AAU membership means nothing in the face of TV money.
On a human level, sure, I like the idea of prestigious colleges all belonging to some elite membership club. But with stuff like NIL, players' unions and collective bargaining coming down the pike, the Big Ten would be foolhardy to keep clutching their AAU pearls while the other conferences pass them by.
There are currently 66 AAU members, but many of them do not sponsor FBS football (Harvard, Yale) or compete at some D3 / NAIA level like Brandeis and Emory. Scrubbing out those schools (as well as already-B1G schools) here's who's left in FBS:
Conference | AAU Members |
---|
PAC (9) | Arizona, Cal, Colorado, Oregon, Stanford, UCLA, USC, Utah, Washington |
ACC (5) | Duke, Georgia Tech, North Carolina, Pitt, Virginia |
SEC (4) | Florida, Missouri, Texas A&M, Vanderbilt |
Big XII (3) | Iowa State, Kansas, Texas |
Other (3) | Buffalo, Rice, Tulane |
If the Big Ten expands, nobody is coming from the Pac-12. Colorado is the only school with a half-argument for admission, solely on the fact that a rivalry exists with Nebraska. But if you think travel problems for non-revenue sports is bad from Lincoln, try tacking on another 450 miles to Boulder. The Buffs are logistically much better in the Pac-12, and it's not like the Big Ten could somehow scoop up, what, Cal? Stanford?

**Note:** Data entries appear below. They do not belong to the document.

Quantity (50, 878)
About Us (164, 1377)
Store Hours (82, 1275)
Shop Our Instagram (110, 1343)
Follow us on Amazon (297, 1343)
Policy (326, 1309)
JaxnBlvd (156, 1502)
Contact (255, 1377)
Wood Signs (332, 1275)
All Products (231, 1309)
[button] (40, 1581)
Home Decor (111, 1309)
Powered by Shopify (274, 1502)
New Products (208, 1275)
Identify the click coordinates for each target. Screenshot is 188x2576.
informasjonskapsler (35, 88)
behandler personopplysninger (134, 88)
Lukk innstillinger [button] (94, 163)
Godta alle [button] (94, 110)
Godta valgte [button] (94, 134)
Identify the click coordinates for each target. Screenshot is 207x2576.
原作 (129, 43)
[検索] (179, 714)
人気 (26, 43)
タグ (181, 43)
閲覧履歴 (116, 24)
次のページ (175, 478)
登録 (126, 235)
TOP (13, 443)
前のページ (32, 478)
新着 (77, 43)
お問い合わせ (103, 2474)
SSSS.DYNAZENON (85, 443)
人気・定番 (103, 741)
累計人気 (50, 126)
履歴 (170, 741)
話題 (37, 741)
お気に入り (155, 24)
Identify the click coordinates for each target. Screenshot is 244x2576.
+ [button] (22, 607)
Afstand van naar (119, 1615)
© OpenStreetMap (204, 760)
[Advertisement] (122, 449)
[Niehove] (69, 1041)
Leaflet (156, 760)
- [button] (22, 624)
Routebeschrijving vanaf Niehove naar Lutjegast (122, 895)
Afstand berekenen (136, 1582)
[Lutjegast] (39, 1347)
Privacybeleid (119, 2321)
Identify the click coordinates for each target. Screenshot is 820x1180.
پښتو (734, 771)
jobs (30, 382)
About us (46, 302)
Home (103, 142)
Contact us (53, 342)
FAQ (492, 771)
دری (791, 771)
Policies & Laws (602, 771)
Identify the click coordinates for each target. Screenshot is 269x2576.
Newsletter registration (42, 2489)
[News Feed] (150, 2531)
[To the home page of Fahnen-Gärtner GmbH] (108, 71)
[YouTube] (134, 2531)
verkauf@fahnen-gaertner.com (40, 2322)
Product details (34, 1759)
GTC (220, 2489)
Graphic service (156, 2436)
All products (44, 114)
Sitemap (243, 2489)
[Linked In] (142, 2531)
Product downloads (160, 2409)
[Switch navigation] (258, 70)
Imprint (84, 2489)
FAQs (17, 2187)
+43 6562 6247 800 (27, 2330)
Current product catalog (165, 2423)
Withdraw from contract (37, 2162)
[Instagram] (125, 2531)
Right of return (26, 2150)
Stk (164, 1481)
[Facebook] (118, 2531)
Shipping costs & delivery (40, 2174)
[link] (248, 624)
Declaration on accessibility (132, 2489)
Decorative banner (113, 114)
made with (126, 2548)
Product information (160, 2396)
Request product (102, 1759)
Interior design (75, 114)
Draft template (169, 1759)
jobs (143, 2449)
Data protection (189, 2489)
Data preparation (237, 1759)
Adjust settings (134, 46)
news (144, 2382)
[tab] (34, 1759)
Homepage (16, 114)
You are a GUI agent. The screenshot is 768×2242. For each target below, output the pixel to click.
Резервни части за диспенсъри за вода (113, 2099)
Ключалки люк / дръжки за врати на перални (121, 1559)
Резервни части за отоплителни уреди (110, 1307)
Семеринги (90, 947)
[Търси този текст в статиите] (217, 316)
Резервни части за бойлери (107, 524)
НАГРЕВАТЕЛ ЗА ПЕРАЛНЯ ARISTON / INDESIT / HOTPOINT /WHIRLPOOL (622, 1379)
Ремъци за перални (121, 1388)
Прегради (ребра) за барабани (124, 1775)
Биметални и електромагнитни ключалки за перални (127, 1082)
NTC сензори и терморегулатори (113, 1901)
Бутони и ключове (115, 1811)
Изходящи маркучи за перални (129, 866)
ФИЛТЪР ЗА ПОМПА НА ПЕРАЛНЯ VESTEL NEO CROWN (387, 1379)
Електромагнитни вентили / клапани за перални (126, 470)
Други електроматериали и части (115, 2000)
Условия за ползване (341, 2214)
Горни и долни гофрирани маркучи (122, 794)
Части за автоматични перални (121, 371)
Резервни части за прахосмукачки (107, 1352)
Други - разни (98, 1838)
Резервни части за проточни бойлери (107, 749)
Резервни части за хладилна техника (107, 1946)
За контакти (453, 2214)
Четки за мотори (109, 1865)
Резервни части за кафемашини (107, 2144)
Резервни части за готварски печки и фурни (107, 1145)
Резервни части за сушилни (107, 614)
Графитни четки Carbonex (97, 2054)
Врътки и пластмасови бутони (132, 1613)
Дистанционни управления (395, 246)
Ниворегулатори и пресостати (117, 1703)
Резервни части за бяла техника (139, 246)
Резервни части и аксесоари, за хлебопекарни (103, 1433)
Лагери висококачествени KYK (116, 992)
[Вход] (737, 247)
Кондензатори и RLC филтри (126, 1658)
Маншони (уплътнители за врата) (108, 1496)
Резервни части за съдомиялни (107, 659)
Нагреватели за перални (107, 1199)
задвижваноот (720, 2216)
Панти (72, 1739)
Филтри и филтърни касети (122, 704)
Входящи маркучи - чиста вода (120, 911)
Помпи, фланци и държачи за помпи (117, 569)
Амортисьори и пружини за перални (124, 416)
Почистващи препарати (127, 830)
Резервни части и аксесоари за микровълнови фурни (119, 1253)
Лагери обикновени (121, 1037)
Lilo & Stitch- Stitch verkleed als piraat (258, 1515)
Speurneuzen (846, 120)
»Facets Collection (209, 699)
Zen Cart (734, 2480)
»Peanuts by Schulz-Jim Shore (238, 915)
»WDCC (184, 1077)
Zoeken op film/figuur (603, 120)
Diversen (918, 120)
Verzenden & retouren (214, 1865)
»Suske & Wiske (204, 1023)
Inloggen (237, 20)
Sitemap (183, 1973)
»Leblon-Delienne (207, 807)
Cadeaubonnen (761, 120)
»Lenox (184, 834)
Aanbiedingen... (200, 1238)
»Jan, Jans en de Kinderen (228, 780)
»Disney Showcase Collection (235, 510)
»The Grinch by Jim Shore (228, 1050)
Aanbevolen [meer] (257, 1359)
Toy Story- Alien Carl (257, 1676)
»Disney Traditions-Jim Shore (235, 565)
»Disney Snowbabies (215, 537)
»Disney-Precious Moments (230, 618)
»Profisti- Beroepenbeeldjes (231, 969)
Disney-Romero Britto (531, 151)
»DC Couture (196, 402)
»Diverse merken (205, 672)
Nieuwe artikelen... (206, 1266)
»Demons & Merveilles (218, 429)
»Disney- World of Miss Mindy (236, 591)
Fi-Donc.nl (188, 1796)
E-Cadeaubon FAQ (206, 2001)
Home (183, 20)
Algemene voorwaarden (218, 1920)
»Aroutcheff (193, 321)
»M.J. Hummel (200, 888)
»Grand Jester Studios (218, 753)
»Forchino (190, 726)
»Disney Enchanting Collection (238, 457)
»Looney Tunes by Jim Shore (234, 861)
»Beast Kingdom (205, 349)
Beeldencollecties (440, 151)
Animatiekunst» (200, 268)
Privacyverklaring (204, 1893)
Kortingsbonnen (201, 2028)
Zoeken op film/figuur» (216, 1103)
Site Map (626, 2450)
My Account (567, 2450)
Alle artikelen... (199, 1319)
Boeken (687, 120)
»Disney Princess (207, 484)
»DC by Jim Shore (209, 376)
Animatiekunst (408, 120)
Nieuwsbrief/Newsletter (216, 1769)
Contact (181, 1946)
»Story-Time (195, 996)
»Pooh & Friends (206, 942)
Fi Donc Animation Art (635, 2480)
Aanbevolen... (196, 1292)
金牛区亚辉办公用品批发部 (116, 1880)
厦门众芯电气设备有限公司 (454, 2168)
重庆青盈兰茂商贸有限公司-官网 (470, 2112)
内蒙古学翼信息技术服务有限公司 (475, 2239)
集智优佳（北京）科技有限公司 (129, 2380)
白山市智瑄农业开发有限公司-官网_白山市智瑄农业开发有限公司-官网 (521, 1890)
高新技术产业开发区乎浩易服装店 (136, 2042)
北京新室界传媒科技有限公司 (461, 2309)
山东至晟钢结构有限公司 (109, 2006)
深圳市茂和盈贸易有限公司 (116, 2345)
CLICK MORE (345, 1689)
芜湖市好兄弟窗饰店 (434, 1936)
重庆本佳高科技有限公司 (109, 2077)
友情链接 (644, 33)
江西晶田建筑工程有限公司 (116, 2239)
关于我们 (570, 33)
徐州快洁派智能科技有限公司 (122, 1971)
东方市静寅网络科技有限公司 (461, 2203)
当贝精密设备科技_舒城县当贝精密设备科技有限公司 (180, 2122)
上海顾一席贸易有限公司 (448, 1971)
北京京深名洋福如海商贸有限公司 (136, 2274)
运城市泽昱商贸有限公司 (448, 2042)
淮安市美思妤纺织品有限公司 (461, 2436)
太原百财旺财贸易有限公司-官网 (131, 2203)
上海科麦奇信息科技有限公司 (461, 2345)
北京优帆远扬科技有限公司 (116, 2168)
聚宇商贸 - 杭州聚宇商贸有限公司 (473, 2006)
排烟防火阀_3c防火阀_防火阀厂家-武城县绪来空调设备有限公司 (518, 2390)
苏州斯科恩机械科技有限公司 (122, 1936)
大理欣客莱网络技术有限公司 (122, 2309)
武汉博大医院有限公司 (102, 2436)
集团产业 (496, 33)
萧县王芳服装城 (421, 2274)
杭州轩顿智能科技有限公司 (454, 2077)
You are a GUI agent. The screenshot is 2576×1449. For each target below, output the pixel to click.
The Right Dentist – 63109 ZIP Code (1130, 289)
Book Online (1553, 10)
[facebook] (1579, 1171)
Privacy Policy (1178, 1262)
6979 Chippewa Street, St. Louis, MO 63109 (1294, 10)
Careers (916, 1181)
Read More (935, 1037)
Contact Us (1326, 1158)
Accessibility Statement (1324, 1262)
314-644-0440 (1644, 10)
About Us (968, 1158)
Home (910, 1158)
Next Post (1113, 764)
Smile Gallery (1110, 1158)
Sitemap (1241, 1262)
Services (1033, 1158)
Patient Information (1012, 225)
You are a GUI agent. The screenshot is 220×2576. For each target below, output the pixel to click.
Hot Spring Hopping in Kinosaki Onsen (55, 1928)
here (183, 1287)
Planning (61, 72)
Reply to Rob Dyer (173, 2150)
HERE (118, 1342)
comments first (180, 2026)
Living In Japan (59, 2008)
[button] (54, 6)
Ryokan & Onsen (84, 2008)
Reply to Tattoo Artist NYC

The ACC offers 2-3 targets of any interest: Virginia and UNC/Duke. UVA would preserve the contiguous footprint of the conference but the Cavaliers are a non-factor in football, really. The have some impressive basketball and lacrosse teams but this is always about football. You'd be better off adding Virginia Tech, but the Hokies aren't an AAU member. UNC/Duke offers an interesting combo, but I feel like you'd have to get both of them, plus they'd need to forgo rivalries with Wake and NC State. They have their own quadrangle of hate with the four NC schools and I just don't see them jumping ship.
Nobody is leaving the SEC for the B1G. It's apples to apples. They make just as much money and have a better perception athletically, thanks to recent success by Alabama and to a lesser extent, LSU and UGA. Mizzou might be tempted but it would have to be some two-step tango where we also pull in Kansas and get the Husker-Jayhawk-Tiger triangle happening again.
On that note, Iowa State ain't getting in. Hawkeyes will see to that. Texas could. The Longhorns are literally the only remaining AAU member in the country that makes a tiny bit of sense geographically (not really) and are nationally relevant, and offer fertile recruiting ground.
Skip the G5 teams. Never happening.
So, basically Texas. Texas is the lone AAU member who could work in the Big Ten. And after all that, I'm supposed to believe that the Big Ten would patently reject Oklahoma (or Notre Dame, for that matter) if they wanted to join the conference? "Sure, we'll take Kansas over Oklahoma. We'll take Iowa State over Notre Dame..."
It makes no sense. Once conference realignment spins up again, AAU Membership as a prerequisite for Big Ten membership is about to go flying out the window. Or if Kevin Warren sticks to his academic guns, don't be surprised when NU, along with Ohio State, Michigan, Penn State, Iowa and Wisconsin bail out for better football climates in a new conference or league.